This book deals with the geometry of visual space in all its aspects. As in any branch of mathematics, the aim is to trace the hidden to the obvious; the peculiarity of geometry is that the obvious is sometimes literally before one's eyes.Starting from intuition, spatial concepts are embedded in the pre-existing mathematical framework of linear algebra and calculus. The path from visualization to mathematically exact language is itself the learning content of this book. This is intended to close an often lamented gap in understanding between descriptive preschool and school geometry and the abstract concepts of linear algebra and calculus. At the same time, descriptive geometric modes of argumentation are justified because their embedding in the strict mathematical language has been clarified.
The concepts of geometry are of a very different nature; they denote, so to speak, different layers of geometric thinking: some arguments use only concepts such as point, straight line, and incidence, others require angles and distances, still others symmetry considerations. Each of these conceptual fields determines a separate subfield of geometry and a separate chapter of this book, with the exception of the last-mentioned conceptual field "symmetry", which runs through all the others:
- Incidence: Projective geometry - Parallelism: Affine geometry - Angle: Conformal Geometry - Distance: Metric Geometry - Curvature: Differential Geometry - Angle as distance measure: Spherical and Hyperbolic Geometry - Symmetry: Mapping Geometry.
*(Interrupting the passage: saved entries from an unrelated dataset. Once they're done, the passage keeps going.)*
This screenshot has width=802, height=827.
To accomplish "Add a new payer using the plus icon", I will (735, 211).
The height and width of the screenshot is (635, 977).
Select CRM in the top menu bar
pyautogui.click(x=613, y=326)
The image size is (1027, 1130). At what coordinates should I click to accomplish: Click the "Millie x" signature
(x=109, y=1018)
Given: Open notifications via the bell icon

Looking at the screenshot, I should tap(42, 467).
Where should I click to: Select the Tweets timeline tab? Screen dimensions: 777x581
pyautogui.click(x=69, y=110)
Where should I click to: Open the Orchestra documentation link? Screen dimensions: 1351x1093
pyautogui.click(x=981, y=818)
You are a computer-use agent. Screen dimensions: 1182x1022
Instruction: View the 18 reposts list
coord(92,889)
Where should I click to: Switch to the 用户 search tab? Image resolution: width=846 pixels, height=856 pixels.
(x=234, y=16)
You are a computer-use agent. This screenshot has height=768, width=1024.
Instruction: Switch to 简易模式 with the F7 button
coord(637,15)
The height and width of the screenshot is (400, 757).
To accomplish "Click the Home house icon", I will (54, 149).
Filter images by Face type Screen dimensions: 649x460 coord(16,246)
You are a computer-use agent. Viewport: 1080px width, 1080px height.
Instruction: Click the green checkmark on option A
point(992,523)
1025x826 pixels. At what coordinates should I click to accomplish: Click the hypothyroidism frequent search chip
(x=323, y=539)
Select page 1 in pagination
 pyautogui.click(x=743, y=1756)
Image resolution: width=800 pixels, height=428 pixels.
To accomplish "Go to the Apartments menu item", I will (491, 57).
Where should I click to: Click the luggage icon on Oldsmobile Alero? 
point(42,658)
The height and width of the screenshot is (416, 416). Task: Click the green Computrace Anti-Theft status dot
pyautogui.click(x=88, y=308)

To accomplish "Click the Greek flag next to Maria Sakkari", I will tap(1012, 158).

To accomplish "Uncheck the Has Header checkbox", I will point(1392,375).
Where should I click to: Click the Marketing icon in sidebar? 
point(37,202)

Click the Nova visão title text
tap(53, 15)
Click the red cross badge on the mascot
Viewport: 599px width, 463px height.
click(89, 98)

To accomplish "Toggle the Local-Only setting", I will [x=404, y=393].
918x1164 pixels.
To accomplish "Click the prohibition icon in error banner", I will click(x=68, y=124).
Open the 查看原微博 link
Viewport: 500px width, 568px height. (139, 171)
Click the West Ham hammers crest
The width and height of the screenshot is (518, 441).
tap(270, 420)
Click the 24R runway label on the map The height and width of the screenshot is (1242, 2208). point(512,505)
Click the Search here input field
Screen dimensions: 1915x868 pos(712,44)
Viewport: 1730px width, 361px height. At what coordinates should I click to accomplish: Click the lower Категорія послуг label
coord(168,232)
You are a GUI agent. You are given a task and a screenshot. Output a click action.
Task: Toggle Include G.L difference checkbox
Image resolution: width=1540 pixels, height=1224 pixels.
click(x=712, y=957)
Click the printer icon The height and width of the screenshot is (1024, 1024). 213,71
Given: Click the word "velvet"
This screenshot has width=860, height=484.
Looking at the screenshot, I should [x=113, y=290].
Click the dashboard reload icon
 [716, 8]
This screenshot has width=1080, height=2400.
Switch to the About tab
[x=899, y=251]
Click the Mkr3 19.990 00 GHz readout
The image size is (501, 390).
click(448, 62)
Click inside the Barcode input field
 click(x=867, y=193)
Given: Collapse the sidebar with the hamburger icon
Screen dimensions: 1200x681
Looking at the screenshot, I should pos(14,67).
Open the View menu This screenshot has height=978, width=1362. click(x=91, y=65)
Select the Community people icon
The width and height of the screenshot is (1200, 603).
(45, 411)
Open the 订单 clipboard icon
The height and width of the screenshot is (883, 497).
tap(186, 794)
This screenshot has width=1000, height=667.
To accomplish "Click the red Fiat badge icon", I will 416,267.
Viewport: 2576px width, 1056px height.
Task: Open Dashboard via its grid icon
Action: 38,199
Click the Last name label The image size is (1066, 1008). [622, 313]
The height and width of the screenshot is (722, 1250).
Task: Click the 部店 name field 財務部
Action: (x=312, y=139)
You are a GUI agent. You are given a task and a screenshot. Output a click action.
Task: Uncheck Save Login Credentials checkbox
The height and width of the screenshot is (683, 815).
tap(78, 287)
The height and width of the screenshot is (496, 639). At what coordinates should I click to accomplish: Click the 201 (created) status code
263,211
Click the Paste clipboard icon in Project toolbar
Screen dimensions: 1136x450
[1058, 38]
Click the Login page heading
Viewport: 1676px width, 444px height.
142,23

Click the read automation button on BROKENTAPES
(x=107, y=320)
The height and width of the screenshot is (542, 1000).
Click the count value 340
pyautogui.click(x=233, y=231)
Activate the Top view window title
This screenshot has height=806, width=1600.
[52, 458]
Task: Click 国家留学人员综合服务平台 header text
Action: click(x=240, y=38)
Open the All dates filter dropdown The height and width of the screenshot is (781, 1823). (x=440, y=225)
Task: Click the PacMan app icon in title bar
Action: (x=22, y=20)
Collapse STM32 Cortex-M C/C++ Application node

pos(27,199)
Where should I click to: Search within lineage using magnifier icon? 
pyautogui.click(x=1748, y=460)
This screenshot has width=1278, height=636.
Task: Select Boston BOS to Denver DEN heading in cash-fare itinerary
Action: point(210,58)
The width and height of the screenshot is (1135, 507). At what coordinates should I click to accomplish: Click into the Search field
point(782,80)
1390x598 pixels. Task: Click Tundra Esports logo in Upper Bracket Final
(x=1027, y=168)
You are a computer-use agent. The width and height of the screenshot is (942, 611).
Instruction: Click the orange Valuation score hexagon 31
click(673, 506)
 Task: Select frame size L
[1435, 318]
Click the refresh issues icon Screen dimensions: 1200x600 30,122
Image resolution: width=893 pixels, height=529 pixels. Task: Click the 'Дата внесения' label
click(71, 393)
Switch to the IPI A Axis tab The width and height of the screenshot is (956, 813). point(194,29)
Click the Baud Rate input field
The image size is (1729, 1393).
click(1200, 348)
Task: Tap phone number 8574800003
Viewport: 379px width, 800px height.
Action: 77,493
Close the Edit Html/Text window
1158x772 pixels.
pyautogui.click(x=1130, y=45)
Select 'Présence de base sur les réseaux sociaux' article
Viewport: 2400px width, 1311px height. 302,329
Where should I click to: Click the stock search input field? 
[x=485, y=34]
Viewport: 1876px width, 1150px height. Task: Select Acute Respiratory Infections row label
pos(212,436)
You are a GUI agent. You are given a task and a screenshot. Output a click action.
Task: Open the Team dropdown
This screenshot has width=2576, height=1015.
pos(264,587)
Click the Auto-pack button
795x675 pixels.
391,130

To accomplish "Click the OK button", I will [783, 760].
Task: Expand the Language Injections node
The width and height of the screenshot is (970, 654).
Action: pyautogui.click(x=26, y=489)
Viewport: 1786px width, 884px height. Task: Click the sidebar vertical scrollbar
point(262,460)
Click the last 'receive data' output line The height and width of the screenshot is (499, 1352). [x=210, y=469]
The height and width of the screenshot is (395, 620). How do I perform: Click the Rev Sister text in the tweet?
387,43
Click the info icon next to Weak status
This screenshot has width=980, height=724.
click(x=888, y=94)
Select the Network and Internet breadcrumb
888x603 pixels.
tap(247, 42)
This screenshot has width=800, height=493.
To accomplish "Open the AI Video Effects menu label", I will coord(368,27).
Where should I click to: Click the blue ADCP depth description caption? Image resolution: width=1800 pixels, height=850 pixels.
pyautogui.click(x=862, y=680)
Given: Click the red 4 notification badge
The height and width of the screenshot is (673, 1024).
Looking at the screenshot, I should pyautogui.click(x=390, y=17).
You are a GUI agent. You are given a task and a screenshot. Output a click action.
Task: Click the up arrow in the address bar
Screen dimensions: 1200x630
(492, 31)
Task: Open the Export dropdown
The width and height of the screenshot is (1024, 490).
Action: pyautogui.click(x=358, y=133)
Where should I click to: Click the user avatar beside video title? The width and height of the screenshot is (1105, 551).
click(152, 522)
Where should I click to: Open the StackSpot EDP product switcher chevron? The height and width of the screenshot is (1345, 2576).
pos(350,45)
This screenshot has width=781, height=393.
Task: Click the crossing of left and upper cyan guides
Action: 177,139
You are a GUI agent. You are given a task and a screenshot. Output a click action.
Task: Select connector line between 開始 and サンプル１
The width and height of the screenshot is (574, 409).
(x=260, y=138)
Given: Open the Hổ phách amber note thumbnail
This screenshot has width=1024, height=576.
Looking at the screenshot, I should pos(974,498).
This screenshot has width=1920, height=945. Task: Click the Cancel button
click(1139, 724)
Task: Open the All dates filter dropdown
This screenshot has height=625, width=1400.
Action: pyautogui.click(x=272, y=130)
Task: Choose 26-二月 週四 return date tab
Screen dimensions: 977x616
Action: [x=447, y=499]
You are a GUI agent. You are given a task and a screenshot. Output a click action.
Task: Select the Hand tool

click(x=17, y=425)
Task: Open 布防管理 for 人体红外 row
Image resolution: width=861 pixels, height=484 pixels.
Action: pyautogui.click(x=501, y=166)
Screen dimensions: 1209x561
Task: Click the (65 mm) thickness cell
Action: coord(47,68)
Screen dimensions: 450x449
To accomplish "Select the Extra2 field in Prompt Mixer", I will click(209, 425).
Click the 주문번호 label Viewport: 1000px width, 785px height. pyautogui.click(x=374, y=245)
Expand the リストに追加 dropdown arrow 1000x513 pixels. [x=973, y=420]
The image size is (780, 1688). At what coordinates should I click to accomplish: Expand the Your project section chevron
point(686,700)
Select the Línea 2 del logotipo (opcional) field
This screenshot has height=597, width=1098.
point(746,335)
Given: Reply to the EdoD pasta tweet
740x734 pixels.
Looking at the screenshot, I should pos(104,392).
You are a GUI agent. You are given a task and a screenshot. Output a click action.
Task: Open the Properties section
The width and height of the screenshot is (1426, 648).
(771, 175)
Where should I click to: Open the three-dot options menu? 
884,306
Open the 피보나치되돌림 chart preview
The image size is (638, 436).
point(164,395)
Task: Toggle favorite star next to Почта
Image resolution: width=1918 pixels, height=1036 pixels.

The mathematical experience acquired in the visual space can be easily transferred to much more abstract situations with the help of the vector space notion. The generalizations beyond the visual dimension point in two directions: Extension of the number concept and transcending the three illustrative dimensions.
This book is a translation of the original German 1
st edition
Geometrie - Anschauung und Begriffe by Jost-Hinrich Eschenburg, published by Springer Fachmedien Wiesbaden GmbH, part of Springer Nature in 2020. The translation was done with the help of artificial intelligence (machine translation by the service DeepL.com). A subsequent human revision was done primarily in terms of content, so that the book will read stylistically differently from a conventional translation. Springer Nature works continuously to further the development of tools for the production of books and on the related technologies to support the authors.